Walking with my friend through town, we find a cache of free, reeking-of-basement-mold books — a strange collection of Zen and psychoanalysis and car repair that might have come from my own jammed shelves.
I pull out a skinny book with no title on its cover, only a black-and-white photograph of a long-haired girl in a white dress on a pile of rubble. An early edition of Brautigan’s The Pill versus The Springhill Mine Disaster.
For the rest of our walk, I hold the book loosely in one hand, past the the old granite cutting sheds, houses well-tended and houses abandoned, through the wet woods and blossoming bloodroot and a hillside of trout lilies just beginning to open. I keep thinking about my second book I’m finishing now, how I’m lacing together the connections within that story: a stolen jar of farmers market cash, a dead dog, a torn crimson scarf.

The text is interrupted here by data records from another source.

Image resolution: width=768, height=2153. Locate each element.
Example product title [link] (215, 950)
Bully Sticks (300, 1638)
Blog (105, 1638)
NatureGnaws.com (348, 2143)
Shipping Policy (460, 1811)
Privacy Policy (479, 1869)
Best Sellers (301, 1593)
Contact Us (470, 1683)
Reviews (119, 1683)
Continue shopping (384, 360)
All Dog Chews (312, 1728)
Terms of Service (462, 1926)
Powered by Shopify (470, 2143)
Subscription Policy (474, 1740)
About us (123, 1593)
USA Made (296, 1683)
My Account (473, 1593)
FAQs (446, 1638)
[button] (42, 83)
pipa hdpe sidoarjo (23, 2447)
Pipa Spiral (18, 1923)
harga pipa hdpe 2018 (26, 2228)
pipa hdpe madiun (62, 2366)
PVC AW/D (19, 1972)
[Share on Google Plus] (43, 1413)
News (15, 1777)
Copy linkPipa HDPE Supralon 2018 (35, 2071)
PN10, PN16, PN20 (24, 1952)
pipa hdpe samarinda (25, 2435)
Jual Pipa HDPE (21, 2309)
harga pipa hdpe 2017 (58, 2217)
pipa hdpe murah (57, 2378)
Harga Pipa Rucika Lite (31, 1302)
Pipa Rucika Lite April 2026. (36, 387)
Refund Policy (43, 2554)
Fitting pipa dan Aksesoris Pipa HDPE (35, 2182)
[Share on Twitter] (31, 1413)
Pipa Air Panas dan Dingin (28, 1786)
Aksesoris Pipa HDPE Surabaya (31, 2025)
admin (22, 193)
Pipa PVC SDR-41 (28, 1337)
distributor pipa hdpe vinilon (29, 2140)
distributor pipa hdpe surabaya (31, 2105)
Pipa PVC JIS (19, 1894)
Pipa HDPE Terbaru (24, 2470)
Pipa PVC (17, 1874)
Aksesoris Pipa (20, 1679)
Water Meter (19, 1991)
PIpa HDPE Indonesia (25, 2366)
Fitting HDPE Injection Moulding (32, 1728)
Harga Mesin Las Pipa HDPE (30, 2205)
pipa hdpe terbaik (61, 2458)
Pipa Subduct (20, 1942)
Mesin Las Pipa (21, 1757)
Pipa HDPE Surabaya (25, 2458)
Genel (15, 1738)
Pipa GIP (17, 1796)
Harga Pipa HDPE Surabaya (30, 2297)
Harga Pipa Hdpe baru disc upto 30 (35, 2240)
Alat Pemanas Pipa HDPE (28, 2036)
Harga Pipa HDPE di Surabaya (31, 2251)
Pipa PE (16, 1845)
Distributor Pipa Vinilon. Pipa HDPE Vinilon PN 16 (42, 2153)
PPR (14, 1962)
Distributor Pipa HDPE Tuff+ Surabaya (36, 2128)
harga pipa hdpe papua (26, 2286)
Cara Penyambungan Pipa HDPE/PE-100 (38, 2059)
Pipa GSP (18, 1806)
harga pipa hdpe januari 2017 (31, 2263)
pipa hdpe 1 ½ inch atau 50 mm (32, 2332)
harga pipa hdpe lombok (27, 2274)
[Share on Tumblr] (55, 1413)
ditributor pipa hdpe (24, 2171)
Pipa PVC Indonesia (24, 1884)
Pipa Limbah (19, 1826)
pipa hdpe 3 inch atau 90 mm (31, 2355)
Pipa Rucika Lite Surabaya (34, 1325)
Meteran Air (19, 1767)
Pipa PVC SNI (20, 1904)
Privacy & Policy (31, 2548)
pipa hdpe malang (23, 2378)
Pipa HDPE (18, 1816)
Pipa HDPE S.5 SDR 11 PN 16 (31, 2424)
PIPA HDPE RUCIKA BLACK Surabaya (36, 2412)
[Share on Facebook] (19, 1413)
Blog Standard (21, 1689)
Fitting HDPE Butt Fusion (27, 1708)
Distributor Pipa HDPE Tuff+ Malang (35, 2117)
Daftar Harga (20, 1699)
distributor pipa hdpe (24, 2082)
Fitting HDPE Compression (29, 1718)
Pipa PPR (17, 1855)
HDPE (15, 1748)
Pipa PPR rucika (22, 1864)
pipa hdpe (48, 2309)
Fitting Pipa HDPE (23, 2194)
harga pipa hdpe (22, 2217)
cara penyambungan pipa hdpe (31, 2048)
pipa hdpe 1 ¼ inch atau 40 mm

That night, reading the book, I discover a bookmark jammed in the book’s pages, from the Bedford, NH, bookstore of my childhood.
In a Cafe
I watched a man in a cafe fold a slice of bread
as if he were folding a birth certificate or looking
at the photograph of a dead lover.
— Richard Brautigan
Oh, Brautigan. One of my literary Heroes. When I was 15 and still now. A great find. On the cover is girlfriend Marsha Pacaud.